Dopo la morte di un immigrato calabrese in Svizzera, due impiegati delle pompe funebri – Jovan, zigano ed ex cantante di Belgrado che crede nella vita dopo la morte, e José, portoghese che crede solo in ciò che vede – percorrono l’Italia da nord a sud per rimpatriarne la salma. I due improbabili compagni si ritrovano così uniti da una missione comune: riportare il corpo di quest’uomo apparentemente senza identità né passato, nella sua patria.
Malgrado esperienze e una cultura diverse Josè e Jovan condividono un sentimento di smarrimento. La Svizzera, loro paese d’adozione, diventa il teatro della loro “nuova” vita, sorta di zona franca dove ricominciare tutto da capo, senza voltarsi indietro. Insieme dovranno affrontare le sorprese e gli imprevisti del viaggio, che offriranno loro anche l’occasione per rendere omaggio al morto e godersi la vita.

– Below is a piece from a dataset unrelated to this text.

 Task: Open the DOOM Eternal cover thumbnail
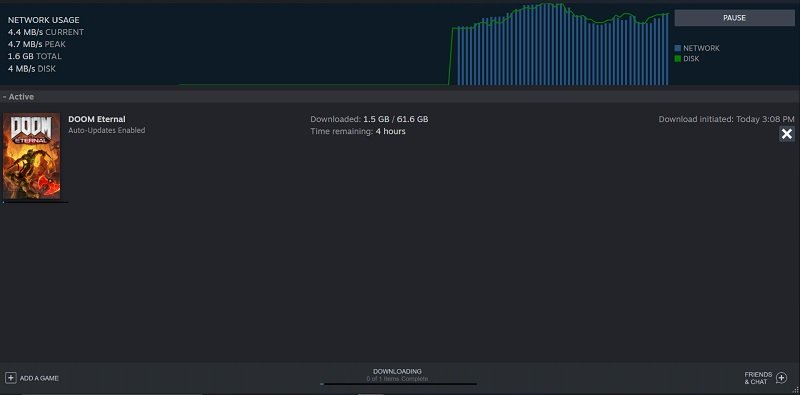[x=32, y=156]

Il film di Pierre-François Sauter è una sorta di road movie esistenzialista con il quale il regista svizzero riflette in modo implicito, con grande sensibilità e una sana dose di humour, sull’immigrazione e sul sentimento di perdita delle proprie origini. L’auto diventa una sorta di divano freudiano sul quale sdraiarsi lasciando galoppare il proprio subconscio. I paesaggi che fanno da cornice al viaggio di José e Jovan diventano un non luogo geografico ed emotivo dove liberare i fantasmi del passato, dove anche i silenzi, spesso accompagnati da maestose immagini di strade innevate, autostrade che ricordano il deserto o spiagge notturne, esprimono più delle parole stesse.